Even with the revelation, it hasn’t tarnished Stone Cold’s reputation; after all, how do you cool a Texas Rattlesnake? There was too much going on for him through his history. Even the low points in WWE haven’t shaken. Consider this: at WrestleMania 17, after one of the greatest main events in Mania history against long-building nemesis The Rock, he and Vince McMahon shook hands and shared a nice cold Steve-weiser! As quickly as he moulded it, Stone Cold Steve Austin helped kill the Attitude Era.
He had betrayed the character, teaming again with McMahon as part of the Alliance faction. Soon and sure enough, Austin grew truly unhappy with the creatives in 2002, snubbing a new storyline that had him lose to one of the future faces of WWE, Brock Lesnar, knowing he was far better than being pinned on network TV with no story – and not enough money – attached. So he left, with contempt for the WWE and a newfound reliance on alcohol.
And this is what happens when you try to give Austin material: his character gets warped and watered down. Developing his own angles and nurturing his trademark badassery, he was a 30-pack; being tossed into suit roles like general manager and nonsense like “sheriff”, he’s a non-alcoholic beer. No wonder one of his mottos, “Don’t Trust Anybody”, stemmed from his real life. Today, however, we can’t help but welcome his special guest referee spots and cameos because they invariably end how they should: with a can of whoop-ass called the Stone Cold Stunner.
And so Stone Cold tried out acting, making his big screen debut in 2005’s The Longest Yard remake before landing supporting or lead roles in some theatrical but mostly DTV shit: The Condemned (2007), Damage (2009), The Expendables (2010) (in which he had a brutal fist-fight with Stallone), The Stranger (2010), Hunt to Kill (2010), Recoil (2011), Knockout (2011), Tactical Force (2011), Maximum Conviction (2012), The Package (2013), Grown Ups 2 (wait, what?). There was also an arc on Nash Bridges (1999-2000) and a strange one-off on Chuck (2010). On the small screen, Austin had a much better grapple on reality competition shows, namely Tough Enough: Redneck Island (2012) and Steve Austin’s Broken Skull Challenge (2014).

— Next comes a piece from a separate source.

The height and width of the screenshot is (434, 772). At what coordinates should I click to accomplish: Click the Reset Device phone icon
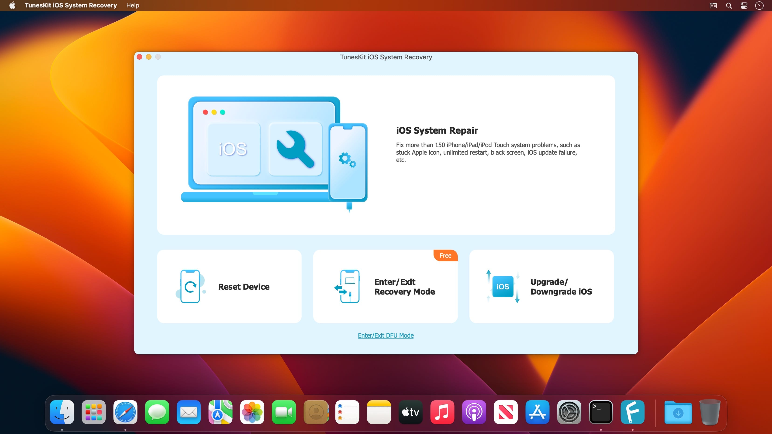pyautogui.click(x=190, y=286)
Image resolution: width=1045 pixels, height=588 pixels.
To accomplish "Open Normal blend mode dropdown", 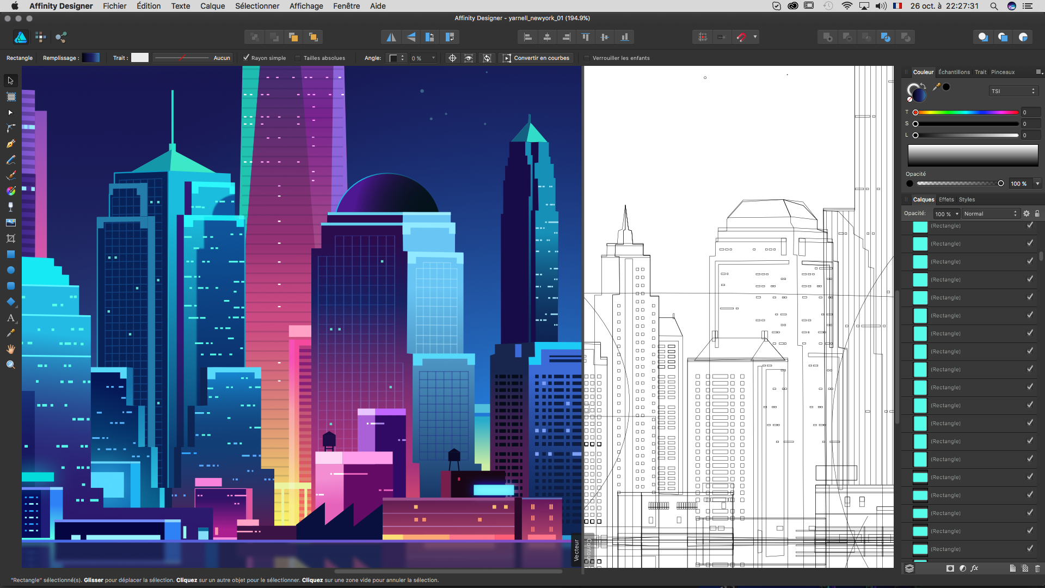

In 2009. Stone Cold was inducted into the WWE Hall of Fame, and in 2013 he launched a podcast like pretty much every other celebrity with some spare time in their week. In 2022, he returned for a no-holds-barred beating of Kevin Owens at Wrestlemania 38, beating the man who “borrowed” his finisher.
Stone Cold Steve Austin transformed sports entertainment in an insurmountable way, so much so that later eras would have to work with new norms to undo so much of what he did. And he did a lot, much by his own fist. Look at the circumstances he found himself in and how he not only made them work for Stone Cold but better the entire industry. Triple H screwed his King of the Ring chances; Austin didn’t only win, he cut the most revelatory promo ever. Owen Hart paralyzed him, forcing him to give up the belt; Austin didn’t only press on, he created both the biggest superstar in modern wrestling and its most evil villain, Mr. McMahon. He was eliminated from the ‘97 Royal Rumble; he didn’t just win, he won by cheating, stealing not just the match but the show. Austin did things the Stone Cold way, including agreeing to finally lose to The Rock in what would be his last “real” match, at WrestleMania XIX.
Today, Stone Cold Steve Austin is more ambassador than badass (although he’s that, too), having retired from in-ring action and kicked his beer habit (not quit, come on!). And he is widely considered one of the greatest, most iconic wrestlers ever, up there with Hulk Hogan and Ric Flair. But neither one of these legends had what he had and nobody ever will. You can say your prayers and eat your vitamins and Woooo! all you want, but we all know that when you hear the glass, your ass is grass. Now, lemme get a Hell Yeah!